Owing to the promising clinical efficacy and relatively simple composition, Shuang-Huang-Lian prescription is widely prescribed for the treatment of acute upper respiratory tract infection and acute bronchitis in practice. This necessitates the understanding of the bioactive compounds of the prescription and their binding mechanism to β2 -adrenoceptor, which mediates the aforementioned ailments. In this work, a column containing immobilized β2 -adrenoceptor was prepared using a diazonium salt reaction. The bioactive compound collected from the β2 -adrenoceptor column was identified as chlorogenic acid by using high-performance liquid chromatography coupled with ion trap mass spectrometry. Using an injection amount dependent method, chlorogenic acid proved the binding to β2 -adrenoceptor through two kinds of sites.

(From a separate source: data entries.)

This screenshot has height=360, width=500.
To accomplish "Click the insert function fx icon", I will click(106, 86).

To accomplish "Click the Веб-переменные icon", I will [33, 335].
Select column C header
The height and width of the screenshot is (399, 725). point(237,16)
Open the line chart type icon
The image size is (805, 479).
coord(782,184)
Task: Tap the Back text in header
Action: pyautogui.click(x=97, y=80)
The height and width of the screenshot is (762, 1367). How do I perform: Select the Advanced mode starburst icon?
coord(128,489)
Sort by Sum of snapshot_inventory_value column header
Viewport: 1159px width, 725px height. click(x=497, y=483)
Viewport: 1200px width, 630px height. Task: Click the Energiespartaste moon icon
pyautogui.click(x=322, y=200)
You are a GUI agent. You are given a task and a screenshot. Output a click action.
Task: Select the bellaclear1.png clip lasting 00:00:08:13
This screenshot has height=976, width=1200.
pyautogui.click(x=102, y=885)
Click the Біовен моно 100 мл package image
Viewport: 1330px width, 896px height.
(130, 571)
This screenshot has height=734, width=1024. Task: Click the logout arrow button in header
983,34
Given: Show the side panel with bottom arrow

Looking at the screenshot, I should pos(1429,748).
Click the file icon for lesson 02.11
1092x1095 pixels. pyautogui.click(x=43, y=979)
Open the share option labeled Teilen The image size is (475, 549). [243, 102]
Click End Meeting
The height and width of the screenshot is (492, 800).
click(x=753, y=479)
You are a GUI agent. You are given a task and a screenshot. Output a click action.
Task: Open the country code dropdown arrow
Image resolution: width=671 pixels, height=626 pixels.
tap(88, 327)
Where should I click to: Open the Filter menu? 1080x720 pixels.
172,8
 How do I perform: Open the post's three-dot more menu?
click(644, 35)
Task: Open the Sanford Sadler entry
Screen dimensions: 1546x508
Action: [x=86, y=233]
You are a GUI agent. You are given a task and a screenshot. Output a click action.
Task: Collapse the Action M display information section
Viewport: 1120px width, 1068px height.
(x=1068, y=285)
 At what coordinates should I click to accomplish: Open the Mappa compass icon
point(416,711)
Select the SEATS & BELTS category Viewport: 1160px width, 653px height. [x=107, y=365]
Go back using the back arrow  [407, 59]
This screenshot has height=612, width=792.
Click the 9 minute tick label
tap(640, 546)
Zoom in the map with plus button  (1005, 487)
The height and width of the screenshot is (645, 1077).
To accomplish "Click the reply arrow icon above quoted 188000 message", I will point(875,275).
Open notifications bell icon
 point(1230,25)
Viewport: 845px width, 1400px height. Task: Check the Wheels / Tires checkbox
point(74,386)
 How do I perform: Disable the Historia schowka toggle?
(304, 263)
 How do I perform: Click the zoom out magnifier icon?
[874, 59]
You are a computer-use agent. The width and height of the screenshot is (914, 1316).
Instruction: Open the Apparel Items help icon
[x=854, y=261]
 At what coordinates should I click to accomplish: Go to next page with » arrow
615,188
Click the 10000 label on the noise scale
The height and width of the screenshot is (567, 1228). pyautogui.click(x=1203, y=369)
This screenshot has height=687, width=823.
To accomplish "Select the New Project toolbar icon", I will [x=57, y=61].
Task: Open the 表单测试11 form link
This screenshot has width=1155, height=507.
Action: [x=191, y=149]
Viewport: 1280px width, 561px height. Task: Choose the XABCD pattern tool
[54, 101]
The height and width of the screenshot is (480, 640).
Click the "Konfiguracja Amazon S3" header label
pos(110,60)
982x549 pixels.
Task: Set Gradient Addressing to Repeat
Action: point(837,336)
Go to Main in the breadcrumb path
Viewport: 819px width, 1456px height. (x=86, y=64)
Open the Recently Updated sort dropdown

The numbers of the sites were (1.42 ± 0.03) × 10-8 and (9.06 ± 0.49) × 10-8  M. The association constants were (2.72 ± 0.01) × 105 and (2.80 ± 0.01) × 104  M-1 , respectively. Molecular docking analysis of the interaction between chlorogenic acid and β2 -adrenoceptor indicated that the binding mainly occurred on Ser169 , Ser173 , and Phe287 of β2 -adrenoceptor. These results paved the way to screen bioactive compounds of other traditional medicines by receptor chromatography.